И вся русская революция, начало которой он застал (советские филологи с гордостью писали о том, что в год смерти Щедрина молодой Ильич уже штудировал «Капитал» - лучше б он «За рубежом» штудировал или хоть «Убежище Монрепо»),- вся эта русская революция представлялась ему точно таким же отвлечением от главного, самозабвением, наркотиком, черным облаком; а тот единственный социальный слой, к которому он обращался, был совершенно порабощен «шкурным интересом», идеей выживания. Вот почему Щедрин, в одиночку тащивший воз великой русской литературы после смерти Некрасова и Достоевского, во время творческого кризиса Толстого, во время поденщицкой молодости Чехова,- в 1889 году устал, надорвался и умер, не в силах одолеть противоречия между отвращением и любовью.
Вероятно, он был последний титан русского Возрождения, по-настоящему любивший Россию - и не знавший, за что, собственно. Толстой ее давно уже отождествил с государством, да и никогда, по большому счету, не жаловал. А Чехов отделывался разговорами о завтрашнем дне, старательно избегая всякой лирики при разговоре о дне сегодняшнем. Прочие же имели дело с сусальными образами разной степени достоверности; один Блок чувствовал что-то благодаря дворянским корням и шахматовскому воспитанию - и тоже умер, не в силах разобраться.

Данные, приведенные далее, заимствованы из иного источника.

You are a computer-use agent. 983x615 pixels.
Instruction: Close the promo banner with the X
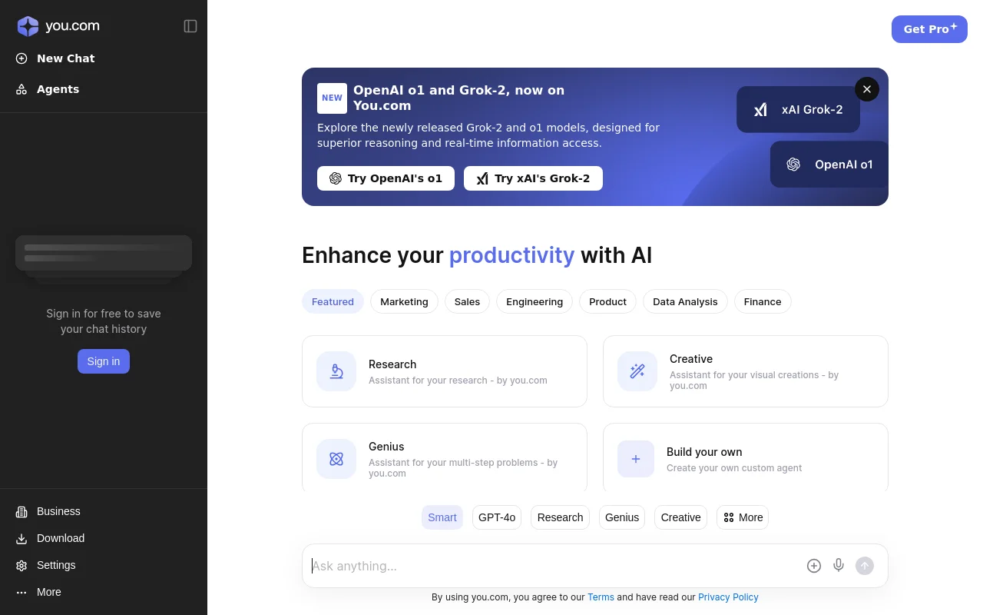tap(866, 89)
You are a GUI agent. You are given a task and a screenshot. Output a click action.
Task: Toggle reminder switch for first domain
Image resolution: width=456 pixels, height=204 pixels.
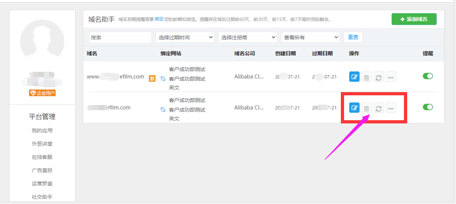pyautogui.click(x=428, y=76)
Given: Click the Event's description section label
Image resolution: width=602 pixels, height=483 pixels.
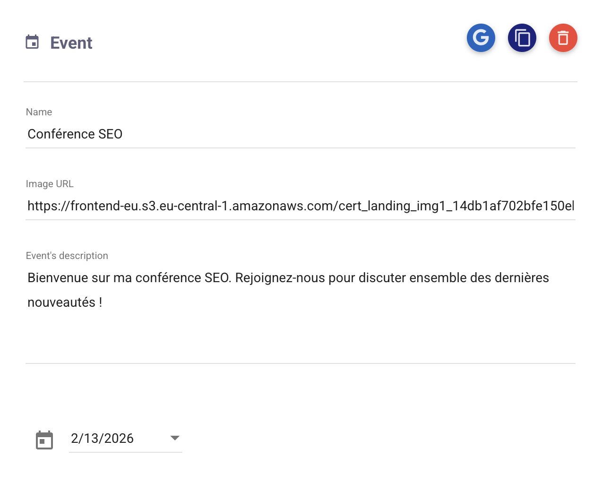Looking at the screenshot, I should (67, 255).
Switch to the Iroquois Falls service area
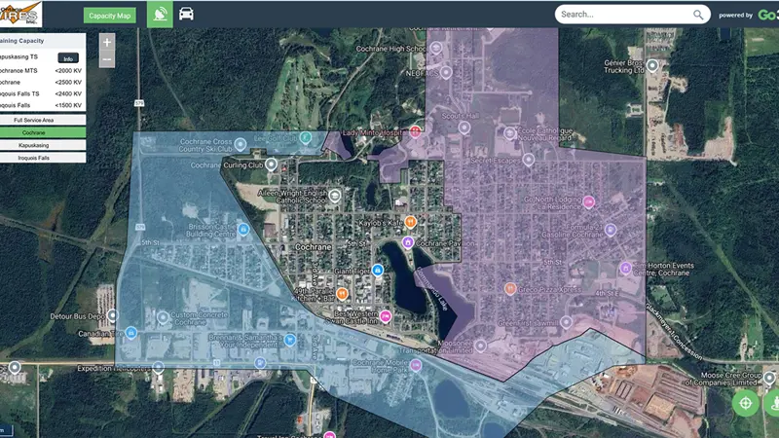 coord(43,158)
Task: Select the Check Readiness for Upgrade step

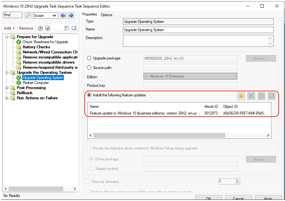Action: coord(45,42)
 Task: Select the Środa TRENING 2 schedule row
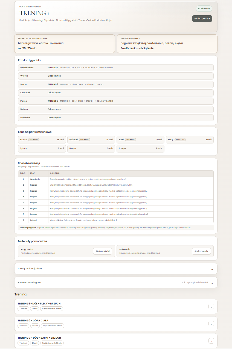click(x=116, y=84)
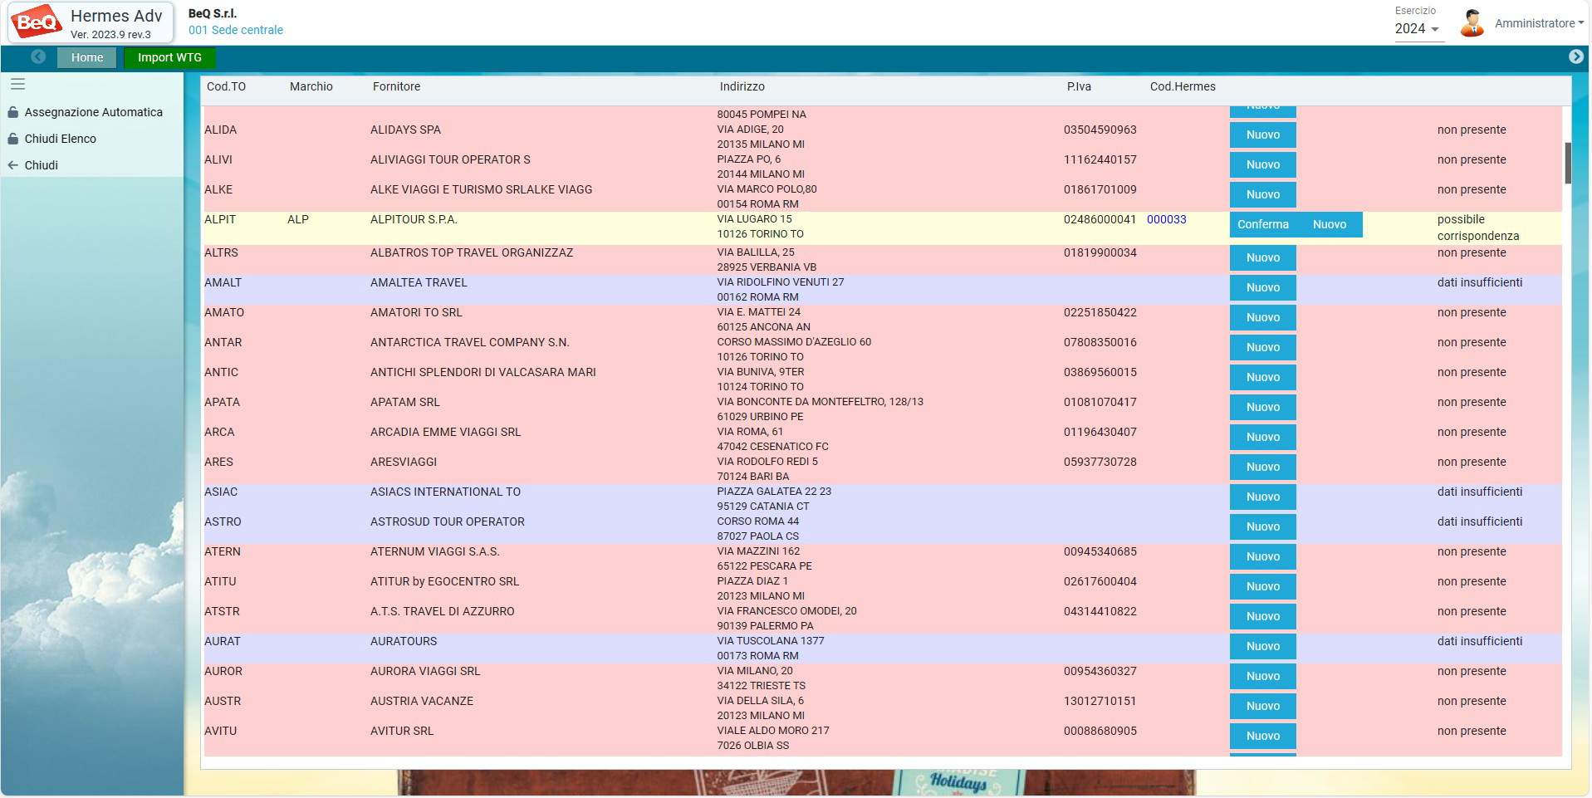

Чтобы в ней жить и успешно действовать, надо ее не любить. Чтобы хорошо о ней писать - любить обязательно… но тогда, извините, жить уже не получается. И каждый, как водится, выбирает по себе. 2003 год Огонь и дым Полного двухтомного Тютчева в издании 1934 года, Ленинград, «Academia», с комментариями Чулкова (мистический анархист доживал кротким советским комментатором), приобрел я на ялтинской набережной, в антикварной лавке, что-то гривен за двадцать, то есть за сто русских рублей. Каждая книжка была дважды проштампована лиловым треугольничком, так что на титуле образовалась как бы звезда Давида, по контуру которой ясно читается: «Ялта. Дом отдыха Верховного Совета РСФСР».
Книжки были не сказать чтобы девственно сохранны - вторая, где помещались стихи зрелые и старческие, так и вовсе порядочно потрепана; трудно, конечно, представить советского сановника, на отдыхе читающего Тютчева,- а вот поди ж ты.
«Хранили многие страницы отметку резкую ногтей» - ну, не ногтей, понятно, их советские сановники стригли, не денди, чай, но кое-что подчеркнуто карандашом, и вещи все довольно неожиданные. Хрестоматийные стихи - «Цицерон» (это оттуда «Блажен, кто посетил сей мир»), «Silentium», «Есть в осени первоначальной», весь денисьевский цикл - остались нетронутыми и, видно, мало подействовали на члена Верховного Совета РСФСР; зато глубоко задели его простые строчки из предсмертных, чуть не в деменции написанных стихов, например к Никитенко: «Воскреснет жизнь, кровь заструится вновь и верит сердце в правду и любовь». Или вдруг: «Велит рассудок здравый любить и пить вино». Но неожиданная, неправильная, по-детски беспомощная строка «И сердце в нас подкидышем бывает» - из «Бессонницы», не написанной даже, а продиктованной в самые последние месяцы,- тоже вдруг оказывалась подчеркнута: несчастный читатель узнал собственные чувства. И уж вовсе удивительно было видеть, что верховному советнику не чужд тютчевский мрачный пантеизм: «Природа знать не знает о былом, ей чужды наши призрачные годы - и перед ней мы смутно сознаем самих себя лишь грезою природы».
Впрочем, я могу этого неизвестного читателя понять. Есть библиотечный ангел, вовремя подсовывающий книгу,- и нигде так не читается Тютчев, как на море.